When it comes to purchasing clean energy, the more the merrier. (Photo by Hepburn Wind.)

We join together with our fellow humans for the sake of saving a buck all the time. That’s why public transportation exists — it’s cheaper for 20 people to get on one bus than it is for 20 people to drive their own cars. (Oh right, and buses are also super cool.) Or think of roommates — sure, they never wash their dishes, but living with them saves us hundreds of dollars in rent.

Groundswell, a nonprofit in Washington, D.C., wants to add clean electricity to the list of things that are better off shared.

Groundswell was founded by three guys who worked on President Obama’s campaign in 2008. “They had really seen the impact of community organizing in a political space,” says Elizabeth Lindsey, the group’s managing director. “And after the campaign, they were really interested in seeing how you could take that model and make a tangible difference outside the political sphere.”

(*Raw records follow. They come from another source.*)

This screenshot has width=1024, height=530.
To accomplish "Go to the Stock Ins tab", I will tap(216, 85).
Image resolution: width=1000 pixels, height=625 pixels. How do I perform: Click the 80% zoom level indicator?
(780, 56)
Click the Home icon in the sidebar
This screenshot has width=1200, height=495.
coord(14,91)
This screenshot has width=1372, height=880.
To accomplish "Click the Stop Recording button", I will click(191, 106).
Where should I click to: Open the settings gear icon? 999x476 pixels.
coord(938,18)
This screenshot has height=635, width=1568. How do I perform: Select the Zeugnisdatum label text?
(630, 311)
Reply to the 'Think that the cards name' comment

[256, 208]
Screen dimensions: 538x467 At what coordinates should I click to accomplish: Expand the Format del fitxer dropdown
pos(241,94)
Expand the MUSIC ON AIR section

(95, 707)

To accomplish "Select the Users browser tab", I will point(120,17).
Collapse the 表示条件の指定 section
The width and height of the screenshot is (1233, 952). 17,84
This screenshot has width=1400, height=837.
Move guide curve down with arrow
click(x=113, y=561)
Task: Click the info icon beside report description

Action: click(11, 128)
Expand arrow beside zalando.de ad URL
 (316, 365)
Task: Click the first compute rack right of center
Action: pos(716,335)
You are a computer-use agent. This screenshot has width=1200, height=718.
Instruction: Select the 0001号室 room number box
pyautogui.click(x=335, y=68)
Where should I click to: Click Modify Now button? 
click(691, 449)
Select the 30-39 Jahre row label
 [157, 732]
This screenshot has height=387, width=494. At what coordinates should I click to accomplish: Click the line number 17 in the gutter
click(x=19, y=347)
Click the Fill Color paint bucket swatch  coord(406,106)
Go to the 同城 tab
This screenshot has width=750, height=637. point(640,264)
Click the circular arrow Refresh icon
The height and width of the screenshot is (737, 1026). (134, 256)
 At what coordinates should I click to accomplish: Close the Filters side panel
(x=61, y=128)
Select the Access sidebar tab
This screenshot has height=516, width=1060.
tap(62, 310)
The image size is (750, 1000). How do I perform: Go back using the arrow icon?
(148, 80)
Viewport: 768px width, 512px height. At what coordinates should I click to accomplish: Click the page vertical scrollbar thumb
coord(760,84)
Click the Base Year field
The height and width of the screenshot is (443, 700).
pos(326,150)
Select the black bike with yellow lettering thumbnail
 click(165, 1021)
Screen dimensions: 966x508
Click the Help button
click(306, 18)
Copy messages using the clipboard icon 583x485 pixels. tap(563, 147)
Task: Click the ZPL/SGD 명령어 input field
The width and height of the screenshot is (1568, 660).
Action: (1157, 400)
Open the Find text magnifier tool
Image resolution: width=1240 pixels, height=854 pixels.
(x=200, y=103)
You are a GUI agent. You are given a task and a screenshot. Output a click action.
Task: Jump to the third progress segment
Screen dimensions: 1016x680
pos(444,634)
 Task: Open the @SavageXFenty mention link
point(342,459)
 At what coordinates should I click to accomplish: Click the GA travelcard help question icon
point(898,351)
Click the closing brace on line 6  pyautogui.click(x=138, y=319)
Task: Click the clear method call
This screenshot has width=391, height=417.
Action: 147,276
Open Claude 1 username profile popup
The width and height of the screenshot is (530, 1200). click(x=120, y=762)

To do this, Groundswell helps communities leverage their collective purchasing power to win the best possible deals on clean energy. They bring together nonprofits, community groups, churches, or individuals to make bulk purchases of wind-powered electricity, for example, or energy efficiency upgrades on homes and buildings. Buying as a group allows them to negotiate lower prices, and could potentially make this type of service available in areas where individuals and solitary community groups cannot afford it alone.

Reverend Tom Knoll of First Trinity Lutheran Church says his congregation saved $6,000 in a year by partnering with other Washington, D.C., churches to buy wind power. The church plowed the savings into charitable programs such as a food pantry, low-income housing, and job training programs. An added bonus was getting to know other churches, he says: “We don’t normally talk to one another, even though we may all be Christian.”

Lindsey, who worked in green workforce development before joining Groundswell, was attracted by the organization’s emphasis on job creation. “There were often government programs or nonprofit programs that were paying for training programs, but there weren’t necessarily jobs available for these individuals once the training had occurred,” she says. “When I first heard about Groundswell, I was really impressed by the fact that they were looking at the other side of the equation — not just, like, ‘We need to train people,’ but ‘How can we actually build a clean economy where jobs are actually created?’”

Lindsey also notes that together, groups can make demands that align with their values — like insisting on only working with contractors who provide health care for their employees or hire local residents or unemployed workers. “Because these groups are working together, they’re able to build in different social outcomes that they’d like to see,” she says.

But bringing clean energy to poor communities has been a challenge for the group. Although Groundswell does work in some underserved communities in D.C. and Maryland, even buying in bulk, costs can be prohibitive. “It’s expensive to get your home weatherized, and quite honestly, a lot of low-income communities can’t afford it,” Lindsey says.

Still, over time, Groundswell’s model of empowering communities may provide the missing link in the clean economy: consumer demand. Like the organization’s name, Lindsey says, “it’s a wave that builds over time. If you have one person, it’s great. But if you have five people, 10 people — we’re really building these powerful groups of consumers together.”